WHO WE ARE & WHAT WE DO
The Open Trusted Technology Forum provides a collaborative environment to facilitate creating international standards focused on supply chain security to establish a unified view of practicing supply chain risk management (SCRM) for information and communication technology (ICT) products. Through this public-private partnership, the OTTF has developed two preeminent international certification programs: The Open Trusted Technology Provider ™ Standard (O-TTPS) Certification Program and the Certified Trusted Technology Practitioner (Open CTTP) Professional Certification.
Private and public sector organizations increasingly rely on information and communication technology (ICT) solutions, which are produced globally, to run their operations. These systems need to be secure and to be kept free of major defects and vulnerabilities for customers to “trust” them. Equally, providers need to achieve “integrity” of their supply chains to help attest these systems do not ultimately compromise the security posture of their customers. Moreover, providers need to implement controls that strengthen the integrity of systems containing their intellectual property, thereby mitigating the risk of potential counterfeit components and the loss of intellectual property revenue.
The Open Trusted Technology Provider™ Standard (O-TTPS) Certification Program
The O-TTPS Certification Program enables organizations that conform to the standard to be certified as Open Trusted Technology Providers™.
The O-TTPS, a standard of The Open Group, provides a set of guidelines, recommendations and requirements that help assure against maliciously tainted and counterfeit products throughout commercial off-the-shelf (COTS) information and communication technology (ICT) product lifecycles.
The standard includes best practices throughout all phases of a product’s life cycle: design, sourcing, build, fulfillment, distribution, sustainment, and disposal, thus enhancing the integrity of COTS ICT products and the security of their global supply chains.
The O-TTPS differs from traditional cyber security standards in that it focuses on verification of the procedures used within the organization to maintain security and integrity of the supply chain, rather than on testing of individual products or systems. The certification program is one of the first of its kind in providing certification for conforming to standards for product integrity coupled with supply chain security.
O-TTPS Version 1.0 was initially released in April 2013. In July 2014, it was updated to V1.1; this was later approved as ISO/IEC 20243:2015 in September 2015. In 2018, the O-TTPS was updated to O-TTPS Part 1: Requirements and Recommendations, Version 1.1.1 and O-TTPS Part 2: Assessment Procedures for the O-TTPS and ISO/IEC 20243-1:2018, Version 1.1.1
Benefits of O-TTPS Certification
The O-TTPS Certification Program is open to all suppliers, providers, and integrators.

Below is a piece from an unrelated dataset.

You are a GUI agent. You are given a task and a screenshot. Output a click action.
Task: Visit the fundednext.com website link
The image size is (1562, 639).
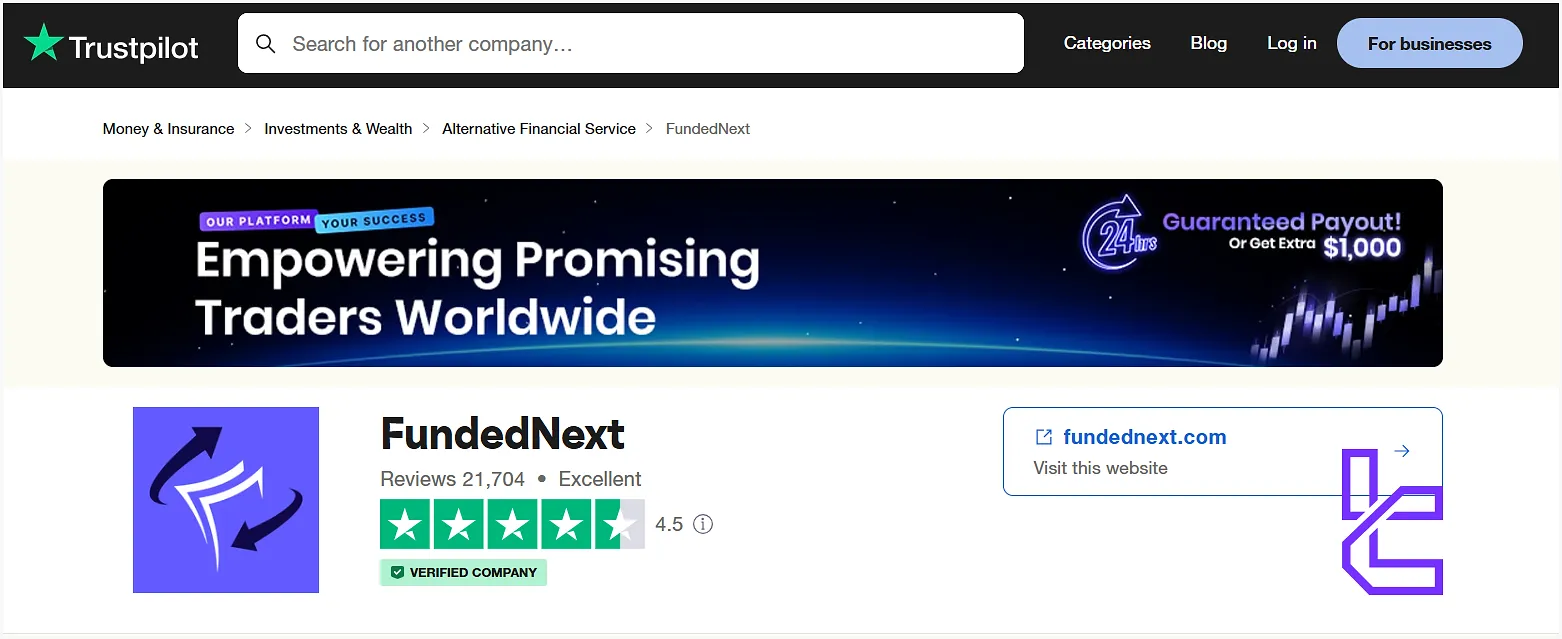[1145, 436]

• Identification and mitigation of security risks throughout the development, sourcing, and maintenance of COTS ICT products
• Product and market differentiation
• Collaboration between Open Trusted Technology Providers™ and suppliers
Professional Certification for the Trusted Technology Practitioner
The Open Group Open Certified Trusted Technology Practitioner (Open CTTP) certification is an independent global certification for qualifying the skills, knowledge, and experience of Trusted Technology Practitioners.
The Practitioners support their organizations by enabling the application of effective Trusted Technology security practices, such as those described in the O-TTPS: ISO/IEC 20243. A Trusted Technology Practitioner advises ICT development or manufacturing teams on how to effectively mitigate technology supply chain risks, including maliciously tainted and counterfeit components.
The Open CTTP certification requires applicants to demonstrate skills and experience against a set of conformance requirements through written applications and peer interviews.